What Does Your Team Need From You?

April 27, 2025

If you want a high-performing team, they need more than a paycheck.

Let’s be clear, very few, if any, of your employees will keep showing up if the paychecks stop, but creating an engaged, creative, and productive team goes far beyond tapping your checkbook every couple of weeks.

In 2009, Dan Pink dipped into the social sciences in his excellent book Drive to teach us what employees need from a job –

  • Autonomy – the ability to control what they do, how they do it, when they do it, and who they do it with.
  • Mastery – doing work that is not too hard, but not too easy.  Growing their skills with the knowledge that their abilities are not finite, but infinitely improvable. Realizing that mastering a task takes determination, effort, and on-going practice. And, knowing that no matter how hard they try, they will never fully master their craft – making it perpetually challenging.
  • Purpose – the ability to attach meaning to their work that supersedes the enrichment of themselves or investors.

Great, actionable information in 2009 and great, actionable information 16 years later. In those 16 years, Covid and work from home have impacted Autonomy, AI and microlearning have impacted Mastery. Everybody and their dog have now hung a mission statement on the wall in their lobby, allegedly impacting Purpose. But something else has changed – me. I’ve had the privilege of sharing these ideas with dozens of clients and helping them implement employee development plans that were, at least, partially informed by these ideas. In my experience, here are three places where your team still might need more –

A Reason to Come to Work – The Old Testament book of Daniel tells the story of young, brilliant Jewish men who were taken captive by an enemy empire – the Babylonians. These young men were given jobs in the Babylonian government. This book contains stories that are most likely known even to people who aren’t religious – Daniel in the lion’s den, the three Hebrews in the fiery furnace, and the handwriting on the wall. So, what does this have to do with a post on bosses and employees? The book of Daniel can be read in 30 minutes, but the events chronicled in the book take place over the span of 70 years. In the midst of those epic Bible stories, there were lots of daily days – get up, go to work at your government job, go home, and do it again the next day. That’s the experience of your employees. Most days are “daily days”. There are no life-altering, memorable experiences that have been recorded and read by hundreds of millions over the course of thousands of years. The charge for you as the boss is to attach meaning to the daily days. Clearly articulate the vision – how will your organization make the world better. Clearly define the mission – what primary activity will you do to fulfill the vision. And most importantly, how do you attach the job of each individual employee to that mission in a way that they can embrace on those daily days.  

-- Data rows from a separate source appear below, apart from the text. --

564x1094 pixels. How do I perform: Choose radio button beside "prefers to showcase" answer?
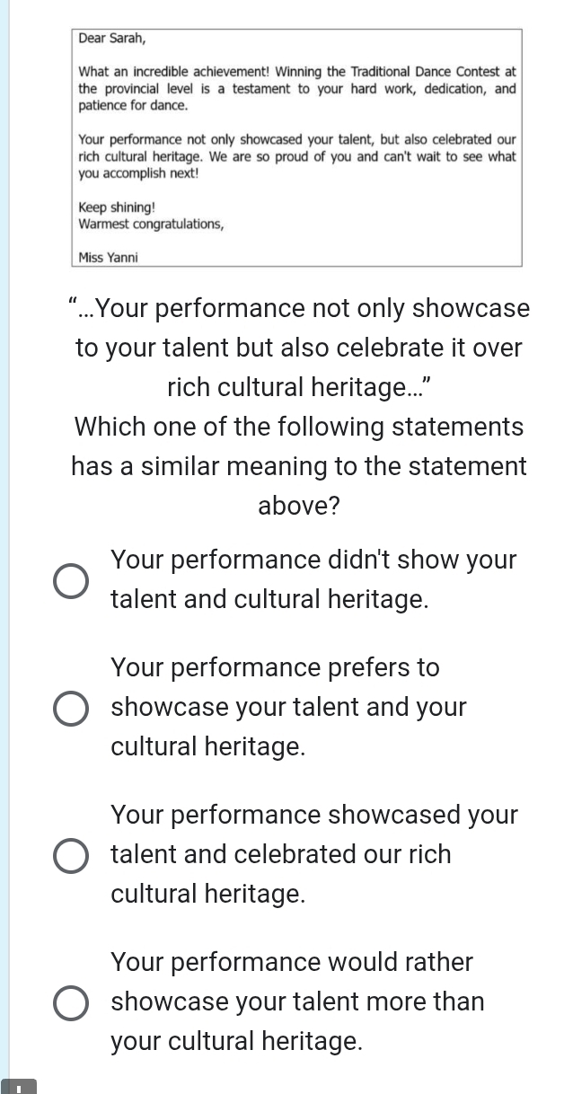(x=71, y=708)
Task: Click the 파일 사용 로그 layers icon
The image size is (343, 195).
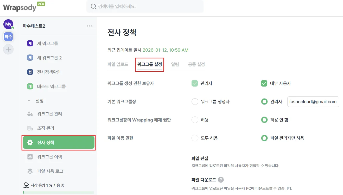Action: click(x=30, y=171)
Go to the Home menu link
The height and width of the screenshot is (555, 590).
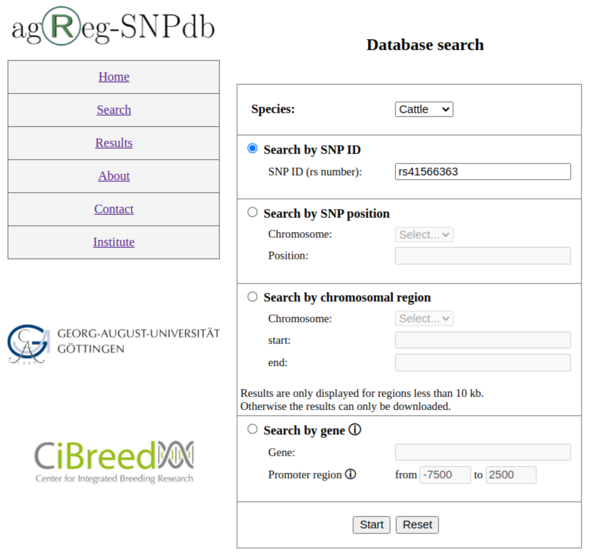point(114,77)

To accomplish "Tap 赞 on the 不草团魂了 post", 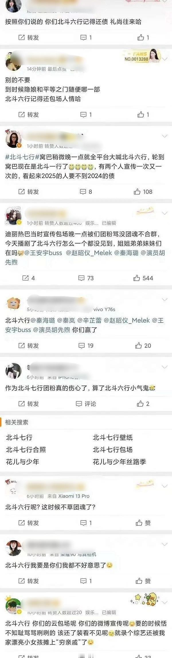I will coord(143,523).

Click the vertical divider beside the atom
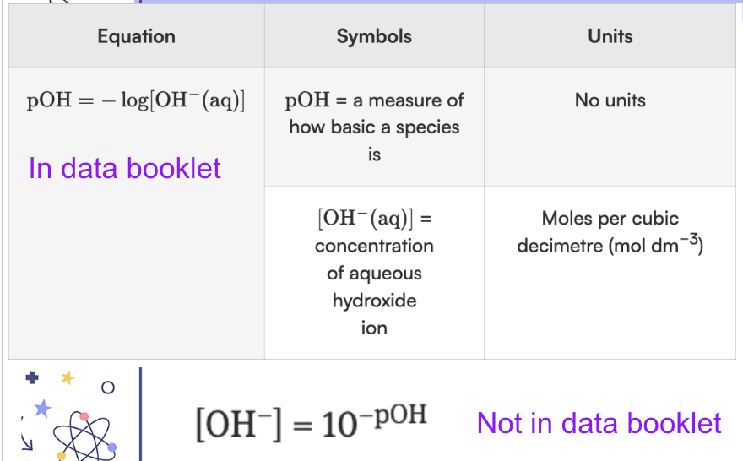point(141,414)
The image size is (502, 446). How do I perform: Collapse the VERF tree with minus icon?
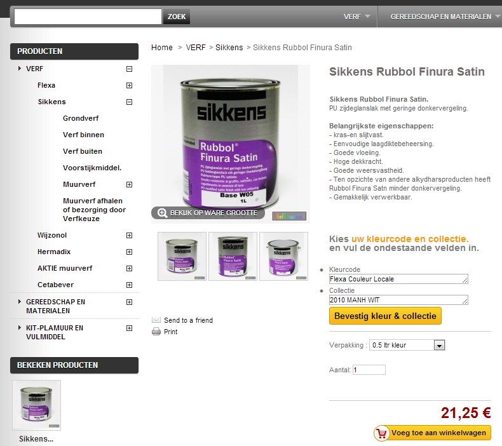pyautogui.click(x=130, y=69)
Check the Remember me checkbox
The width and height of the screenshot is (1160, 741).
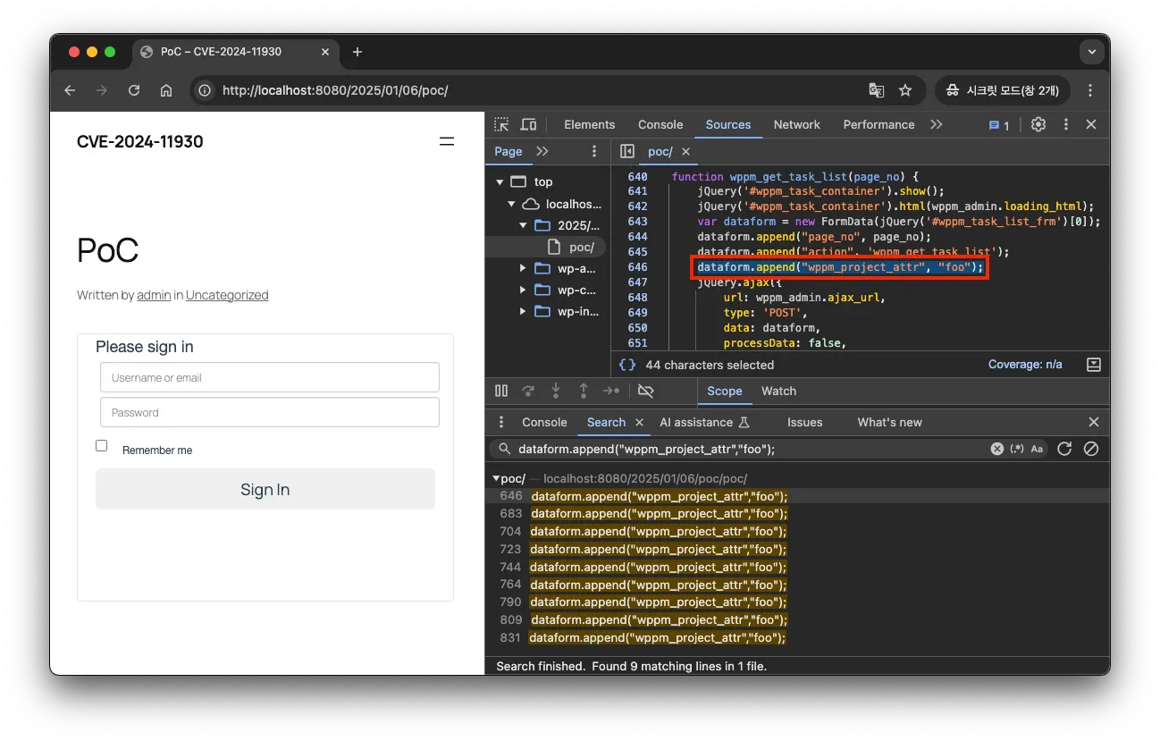click(102, 446)
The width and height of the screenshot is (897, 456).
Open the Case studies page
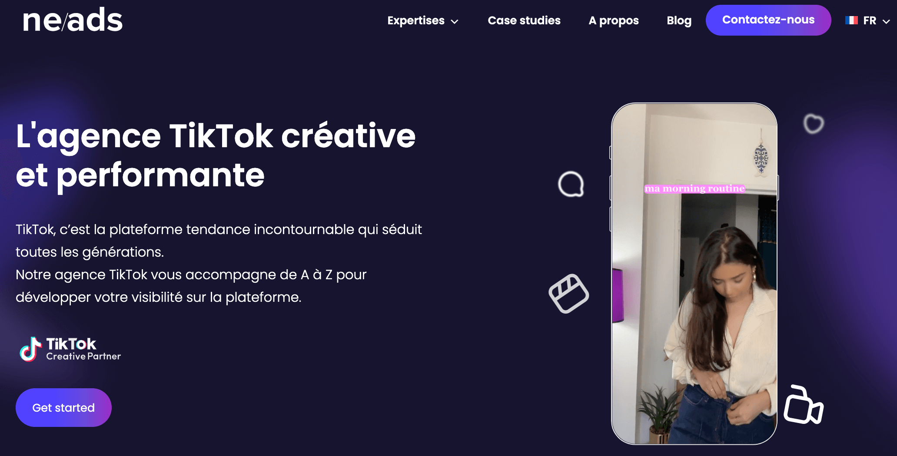tap(524, 20)
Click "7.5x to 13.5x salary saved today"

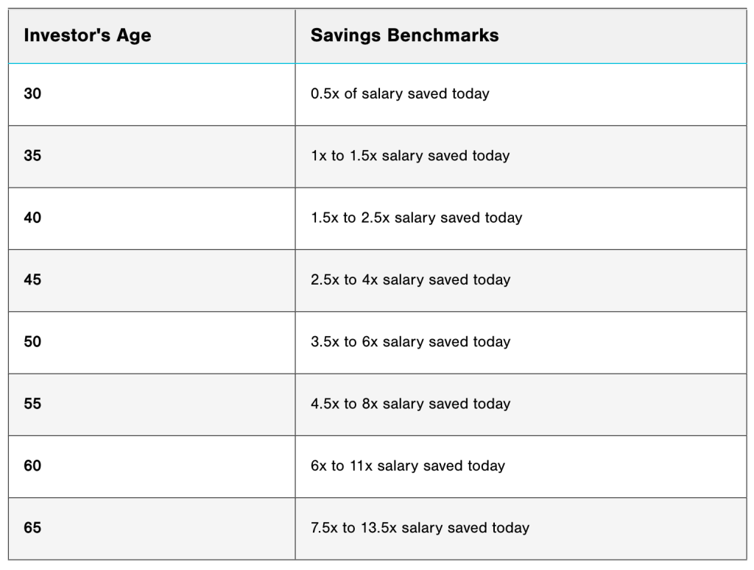420,527
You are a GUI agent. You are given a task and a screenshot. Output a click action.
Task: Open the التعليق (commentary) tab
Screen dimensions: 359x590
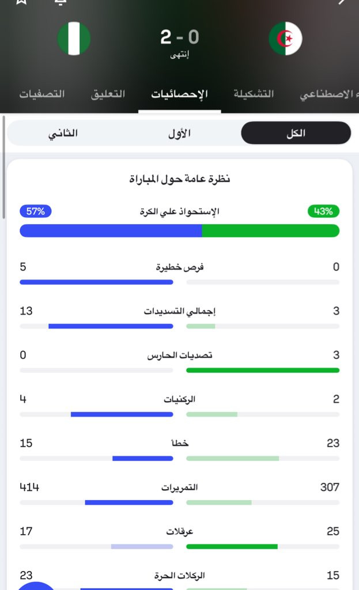108,94
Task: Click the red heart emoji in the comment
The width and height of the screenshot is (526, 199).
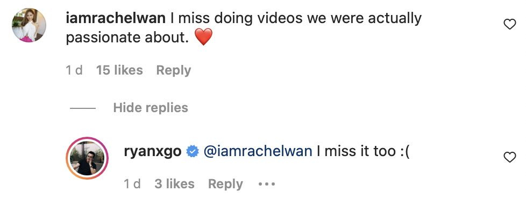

Direction – This Chinese proverb hung on my wall for a long time, “If you chase two rabbits, both will escape.” Every organization has multiple disciplines that could use some shoring up. The thing is, if you choose 5 things to improve at the same time, you won’t. Your focus will be divided. Organizations that successfully transform pick one to two things to focus on at a time. Employees, in the course of their daily work, need to be able to say, “While I’m doing my accounting job, or IT job, or sales job, I know that our focus for this quarter is to shore up quality on the manufacturing floor. So while I’m doing my accounting, IT, or sales job, I’m going to do, in my world, whatever I can until we get the defect rate to .2 percent on the manufacturing floor.”

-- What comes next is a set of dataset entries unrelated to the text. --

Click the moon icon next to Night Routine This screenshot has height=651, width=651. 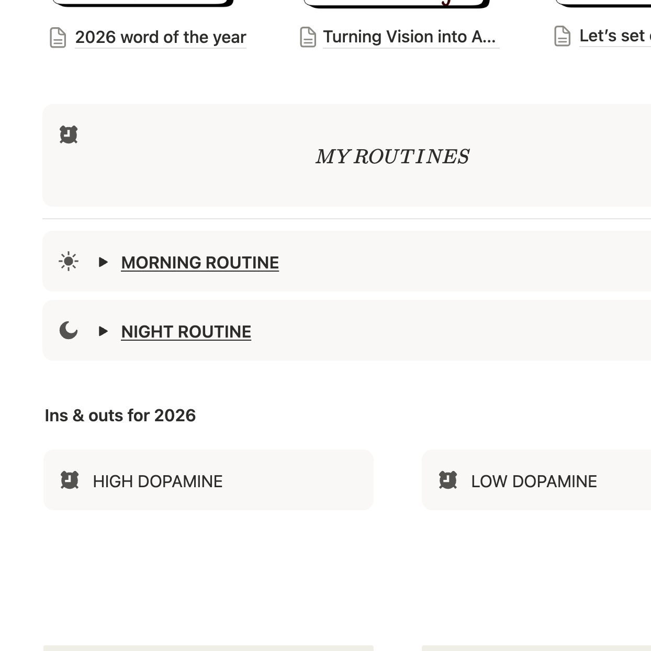pos(69,331)
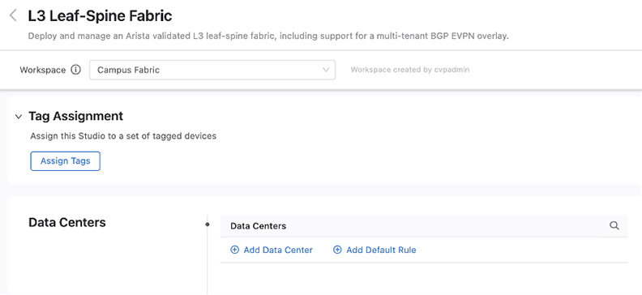Open search in the Data Centers table header
642x295 pixels.
click(x=614, y=226)
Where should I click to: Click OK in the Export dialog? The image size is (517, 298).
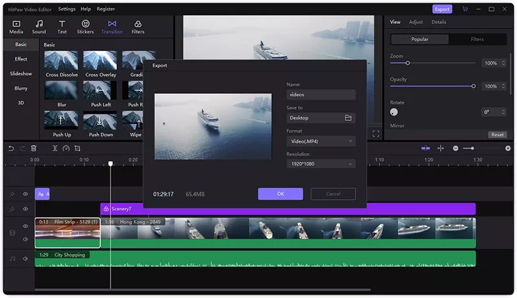click(280, 194)
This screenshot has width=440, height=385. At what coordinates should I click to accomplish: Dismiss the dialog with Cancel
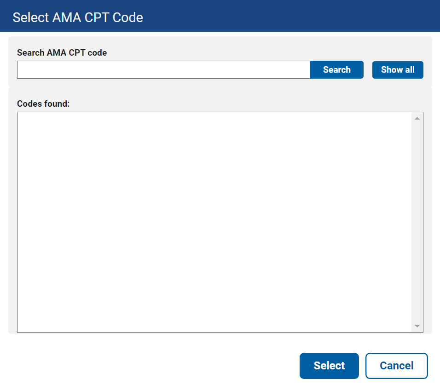396,366
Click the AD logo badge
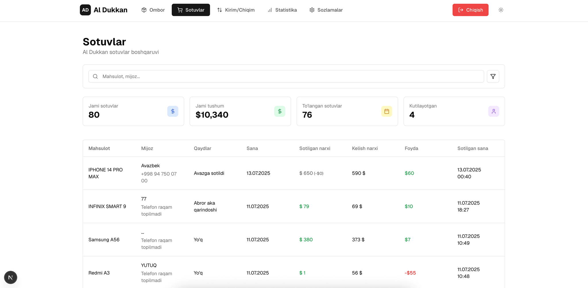The image size is (588, 288). click(x=85, y=10)
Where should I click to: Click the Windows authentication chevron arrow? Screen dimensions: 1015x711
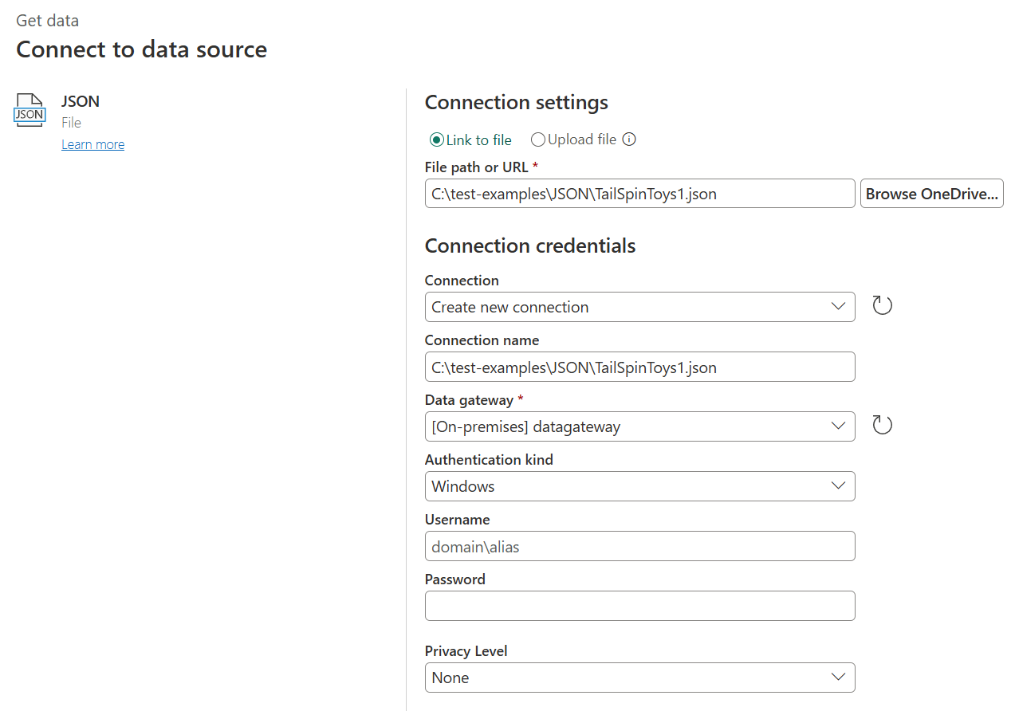coord(838,486)
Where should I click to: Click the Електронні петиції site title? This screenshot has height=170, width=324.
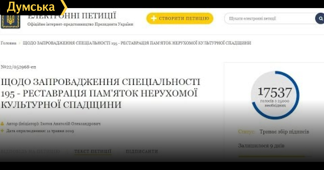coord(72,16)

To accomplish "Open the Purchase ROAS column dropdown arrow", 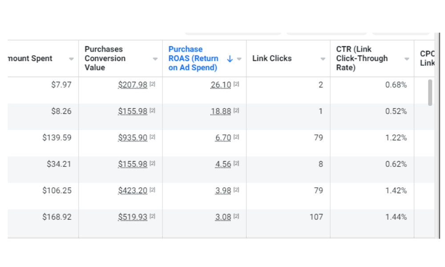I will point(239,59).
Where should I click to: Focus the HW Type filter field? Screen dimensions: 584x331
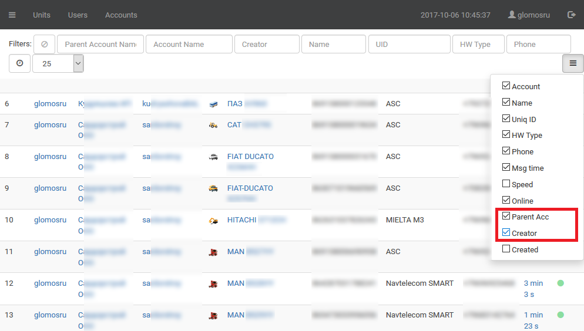point(478,44)

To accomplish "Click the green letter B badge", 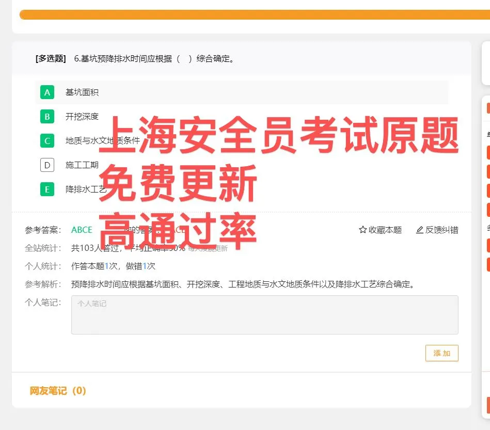I will 47,117.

Development – Employees are starving for feedback that goes beyond an analysis of their productivity. Certainly every commissioned salesperson wants to know how to sell more widgets, every person on the factory floor wants to know how to improve quality and throughput, and every developer wants to know how to write bug-fee code, but the employee development that fuels rapid company growth looks different. How can you align the organization’s five-year talent needs with the career aspirations of the employee? What skills will employees need to future-proof their jobs? Is their job low-hanging fruit for the next round of automation? If so, how can they re-skill to continue to bring value? Using their job skills and industry knowledge, do they have the ability to “see around corners” in ways that others in the organization do not? Have you tapped that knowledge? If they are a gifted at their craft (software development, accounting, statistics) but have no interest in managing, have you identified a career path that allows them to stay in the trenches but recognizes their deep expertise? Have you leveraged their unique expertise as part of a multi-discipline team to solve hard problems? In short, create a development framework with a future focus.

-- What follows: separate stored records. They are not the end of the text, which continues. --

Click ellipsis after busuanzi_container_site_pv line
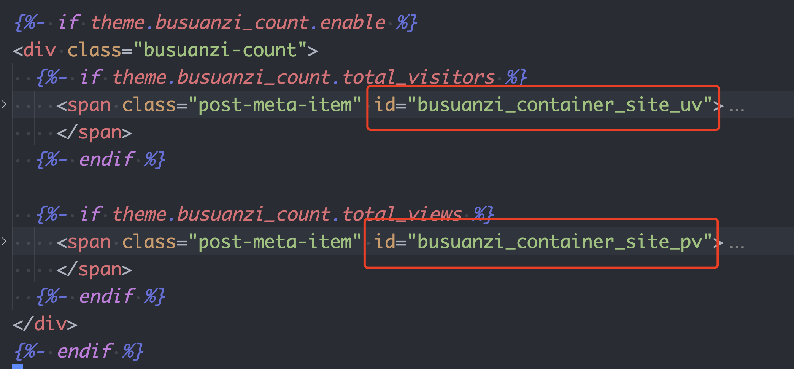This screenshot has width=794, height=369. (x=737, y=247)
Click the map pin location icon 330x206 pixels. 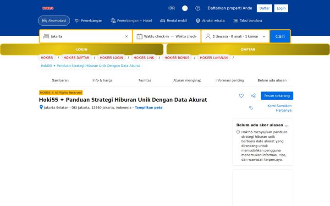41,107
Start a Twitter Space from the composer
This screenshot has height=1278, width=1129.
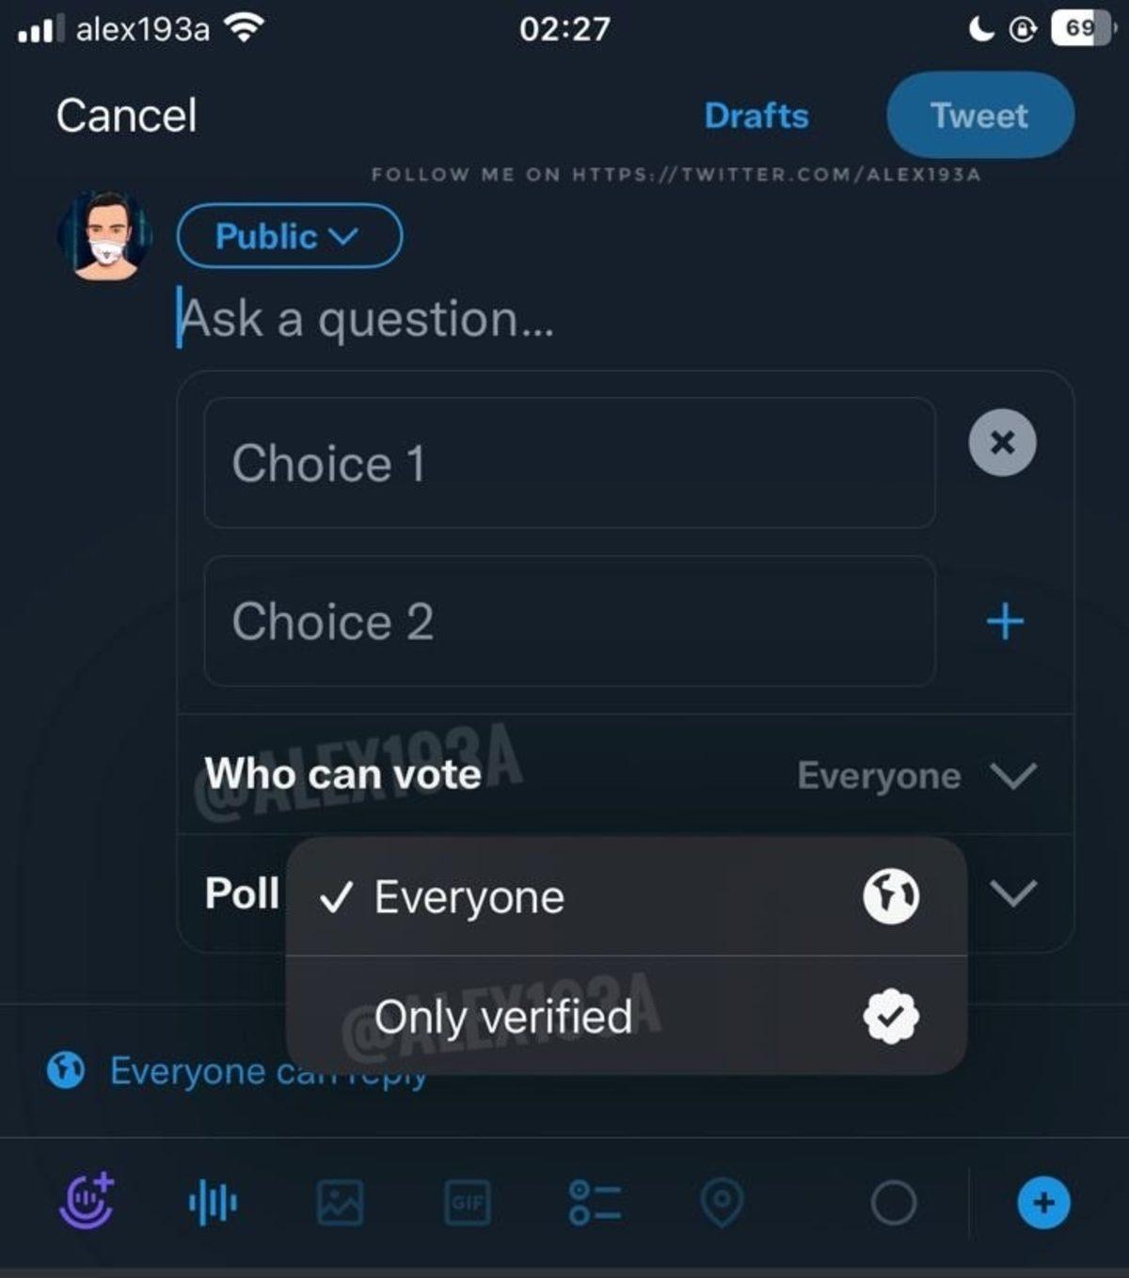coord(87,1201)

If you want a bit more direction about what your team needs from you, practice some MBWA (management by walking around) and ask good questions –

  • I’ve been thinking a lot about what our industry will look like in 3 years. What do you think it will look like?
  • If that’s what the industry will look like, what will our company look like?
  • If that’s the case, what will my job look like?
  • What should I be doing to prepare for those changes?
  • What will your job look like?
  • What skills will you need to do that job?
  • What tools will you need to do that job?
  • Does that look like a job that will continue to be interesting to you or can you see yourself doing something else?
  • If that’s the case, what would the preparation for that job look like?

It’s doubtful you’ll get through that list in a single setting, but you get the idea.

There aren’t very many activities that you can engage in that are more beneficial to the long-term health of your organization than building your team. Introducing these three ideas into that discipline will supercharge your efforts.